Atorvastatin treatment of CSDH is a comprehensive treatment as it inhibits the inflammatory response, promotes angiogenesis and improve nerve function, to produce a clinical cure. Studies have shown that atorvastatin downregulated the expression of VEGF in patients with CSDH, thereby inhibiting the proliferation of vascular endothelial cells and forming new blood vessels, reducing the volume of hematoma, thereby reducing the recurrence rate of CSDH[31,32]. In addition, atorvastatin reduces then number of neutrophils, the concentration of inflammatory factors, induces antiinflammatory effects, and reduce the recurrence of CSDH hematoma. Consistent with previous results reported, current results indicated that atorvastatin treatment significantly reduced the risk of recurrence of CSDH in patients. Thus, atorvastatin treatment could inhibit the inflammatory response, promote angiogenesis and improve nerve function for CSDH treatment.

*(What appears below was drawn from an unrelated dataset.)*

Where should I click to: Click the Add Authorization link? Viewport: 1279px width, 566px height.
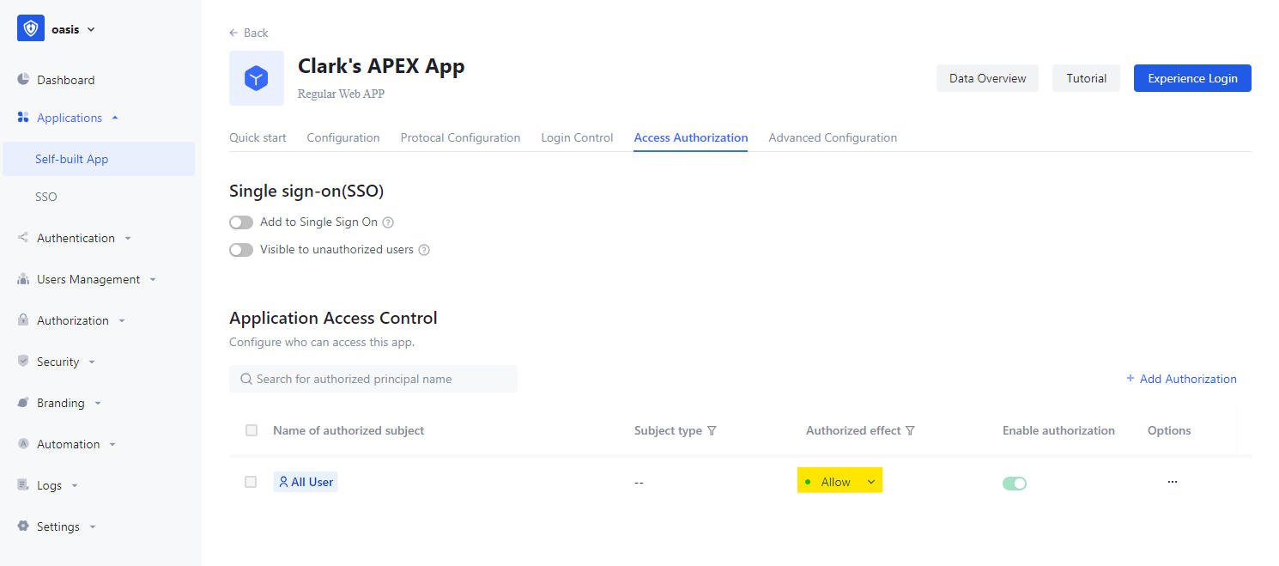tap(1181, 379)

These findings suggested that atorvastatin could be an ideal drug for the treatment of CSDH. But due to the relatively small sample size in this study, its clinical effect still needs to be confirmed by larger clinical trials. Nevertheless, atorvastatin could effectively treat CSDH by promoting subdural hematoma absorption and improving nerve function, thereby improving the ability of self-care and quality of life. Despite patients treated with atorvastatin experienced adverse reactions such as nausea and vomiting, abdominal discomfort and rash, it is warranted as it can significantly reduce the relapse risks. Thus, for patients with CSDH with mild symptoms, timely treatment with atorvastatin could avoid the risks and complications caused by surgery. Mechanistically, atorvastatin in the treatment of CSDH is related to the regulation of inflammation and angiogenesis, which requires in-depth research.
Conflict of Interest
All authors report no conflicts of interest in this work.